El Gobierno de España continúa sin aportar soluciones al Sindicato Central del Guadalope ante el cierre de la Central de Andorra
Los regantes del Guadalope siguen a la espera de respuestas del Gobierno de España para tratar de poner una solución a la repercusión económica en la que se traducirá el cierre de la Central de Andorra. En noviembre del pasado año, el Sindicato Central del Guadalope envió sendas cartas a los ministerios de Transición Ecológica y Agricultura alertando de la situación. Nueve meses después, los cerca de 2.000 regantes de esta zona siguen a la espera de respuestas.
El cierre de la Térmica se traducirá en pérdidas millonarias para los regantes. Estiman que la repercusión económica llegará a superar los 30 millones de euros en los próximos 25 años, un coste que deberán asumir los propios usuarios. Y es que desde que Endesa se instalara en Andorra, y como compensación del bombeo de 18 hectómetros cúbicos del embalse de Calanda para refrigerar la Térmica, la eléctrica ha financiado el 48% de las inversiones en la cuenca del Guadalope y el pago del 45% del canon exigido por la Confederación Hidrográfica del Ebro.
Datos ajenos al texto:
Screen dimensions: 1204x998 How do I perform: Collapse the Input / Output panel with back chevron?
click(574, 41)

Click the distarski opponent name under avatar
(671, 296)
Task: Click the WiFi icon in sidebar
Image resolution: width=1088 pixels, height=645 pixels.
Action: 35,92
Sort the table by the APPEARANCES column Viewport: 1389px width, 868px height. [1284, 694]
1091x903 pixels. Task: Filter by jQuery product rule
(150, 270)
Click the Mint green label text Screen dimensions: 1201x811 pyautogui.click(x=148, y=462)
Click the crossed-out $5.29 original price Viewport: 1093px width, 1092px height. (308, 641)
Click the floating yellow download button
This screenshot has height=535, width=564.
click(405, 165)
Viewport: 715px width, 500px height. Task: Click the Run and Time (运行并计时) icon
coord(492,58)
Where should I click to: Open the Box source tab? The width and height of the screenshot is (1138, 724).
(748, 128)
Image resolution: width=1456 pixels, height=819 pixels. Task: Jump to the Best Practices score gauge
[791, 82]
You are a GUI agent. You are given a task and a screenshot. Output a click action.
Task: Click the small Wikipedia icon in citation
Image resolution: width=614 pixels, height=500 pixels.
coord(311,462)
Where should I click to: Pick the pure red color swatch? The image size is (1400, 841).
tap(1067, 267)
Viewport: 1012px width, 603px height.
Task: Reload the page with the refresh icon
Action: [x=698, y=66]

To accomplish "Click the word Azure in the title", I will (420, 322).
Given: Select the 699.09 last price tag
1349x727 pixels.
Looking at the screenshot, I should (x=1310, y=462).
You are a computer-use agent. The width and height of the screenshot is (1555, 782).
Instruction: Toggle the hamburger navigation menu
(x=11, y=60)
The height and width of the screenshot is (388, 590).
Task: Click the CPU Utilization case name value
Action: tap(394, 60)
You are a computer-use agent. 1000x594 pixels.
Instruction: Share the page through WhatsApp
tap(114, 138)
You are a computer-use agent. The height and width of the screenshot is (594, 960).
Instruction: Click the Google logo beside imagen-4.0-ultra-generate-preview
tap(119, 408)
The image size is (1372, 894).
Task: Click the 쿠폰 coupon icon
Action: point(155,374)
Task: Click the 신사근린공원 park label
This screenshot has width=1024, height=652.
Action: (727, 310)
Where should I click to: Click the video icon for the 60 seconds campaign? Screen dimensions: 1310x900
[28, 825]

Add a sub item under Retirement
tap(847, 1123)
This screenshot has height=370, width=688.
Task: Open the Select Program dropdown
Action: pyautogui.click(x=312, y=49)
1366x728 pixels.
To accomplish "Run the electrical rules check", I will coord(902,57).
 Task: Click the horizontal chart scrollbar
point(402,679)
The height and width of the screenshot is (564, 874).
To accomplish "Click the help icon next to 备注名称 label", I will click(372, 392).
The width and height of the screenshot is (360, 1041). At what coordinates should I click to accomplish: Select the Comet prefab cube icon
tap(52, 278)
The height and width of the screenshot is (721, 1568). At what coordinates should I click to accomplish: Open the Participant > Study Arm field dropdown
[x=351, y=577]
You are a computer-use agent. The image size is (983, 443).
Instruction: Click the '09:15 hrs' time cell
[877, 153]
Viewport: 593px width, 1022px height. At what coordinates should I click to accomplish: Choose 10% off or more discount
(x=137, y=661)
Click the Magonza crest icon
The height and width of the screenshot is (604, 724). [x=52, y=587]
Al mismo tiempo, Endesa ha costeado durante las últimas décadas el consumo eléctrico del bombeo de agua desde el embalse de Mequinenza hasta la acequia del Civán. Precisamente este punto es el que más preocupa a los regantes. «Estamos muy preocupados. En julio del próximo año Endesa dejará de asumir el pago del bombeo de Caspe. Estamos hablando de un millón de euros anuales que tendremos que financiar nosotros, algo que es inviable», explicó José Fernando Murria, presidente del Sindicato Central del Guadalope.
En este sentido, Murria destaca que Endesa ha ofrecido «apoyo logístico» con esta infraestructura. La eléctrica ha financiado algunos estudios para reducir costes, como la instalación de una planta fotovoltaica. El problema, su precio. «Hablamos de inversiones que rondan los siete u ocho millones de euros».
También preocupa la financiación de las obras de Santolea. Endesa debería asumir cerca de 11 millones de este proyecto, pero el cierre de la Central deja esta inversión en el aire. «Sobre el papel, la ampliación de Santolea debería haber estado acabada. Ahora, Endesa, el que ha sido nuestro socio prioritario durante tanto tiempo, se marcha y creo que seremos los usuarios los que pagaremos», comenta Murria.
Los regantes siguen esperando respuestas al Gobierno de España y apuestan por el impulso de los nuevos regadíos como una de las soluciones. «El ejemplo lo tenemos en el canal Calanda-Alcañiz, donde los nuevos regadíos han aumentado las rentas de los agricultores. El problema es que las inversiones nunca llegan a la margen derecha del Ebro», lamenta José Fernando Murria.